This Alternet article highlights an important report from the Southern Poverty Law Center on the exploitation of immigrant women in the U.S. food industry. Of particular interest to reproductive peace activists is Section 3, entitled "Sexual Violence: A Constant Menace." The SPLC found that:
- In a recent study of 150 women of Mexican descent working in the fields in California’s Central Valley, 80% said they had experienced sexual harassment. That compares to roughly half of all women in the U.S. workforce who say they have experienced at least one incident.
- While investigating the sexual harassment of California farmworker women in the mid-1990s, the U.S. Equal Employment Opportunity Commission found that “hundreds, if not thousands, of women had to have sex with supervisors to get or keep jobs and/or put up with a constant barrage of grabbing and touching and propositions for sex by supervisors.”
- A 1989 article in Florida indicates that sexual harassment against farmworker women was so pervasive that women referred to the fields as the “green motel.” Similarly, the EEOC reports that women in California refer to the fields as “fil de calzon,” or the fields of panties, because sexual harassment is so widespread.
- Due to the many obstacles that confront farmworker women — including fear, shame, lack of information about their rights, lack of available resources to help them, poverty, cultural and/or social pressures, language access and, for some, their status as undocumented immigrants — few farmworker women ever come forward to seek justice for the sexual harassment and assault that they have suffered.
- In interviews for this report, virtually all women reported that sexual violence in the workplace is a serious problem.

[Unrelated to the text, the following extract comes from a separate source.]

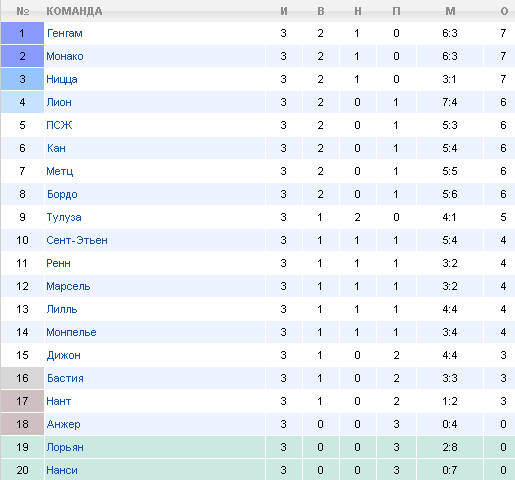
Task: Open the Лион team link
Action: click(59, 102)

Poverty and undocumented status leave these women vulnerable to sexual abuse that they can neither refuse nor report without facing harsh reprisals.
The report also found that farmworkers are exposed to such high doses of pesticides that their health — and, if they are preganant, the health of their unborn children — is at serious risk. Within a seven-week period in late 2004, three children with severe birth defects were born to women who worked in the tomato fields of a single grower.

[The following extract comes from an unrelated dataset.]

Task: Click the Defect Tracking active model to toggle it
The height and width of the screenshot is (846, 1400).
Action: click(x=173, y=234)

What can you do? The Alternet article recommends several steps that individuals can take:
- Get as much of your food as possible from your own garden or local farmer's markets.
- Buy organic food so that the workers who pick your food are not exposed to pesticides.
- Support workers' rights organizations like the Coalition of Immokalee Workers and the Center for Farmworker Families.
But as both Alternet and the SPLC point out, individual actions aren't going to be enough. We need public policy that protects workers from abuse regardless of their immigration status. SPLC has specific recommendations, including bill numbers in some cases. If you live in the United States, please help stop the abuse of the women who help supply your food.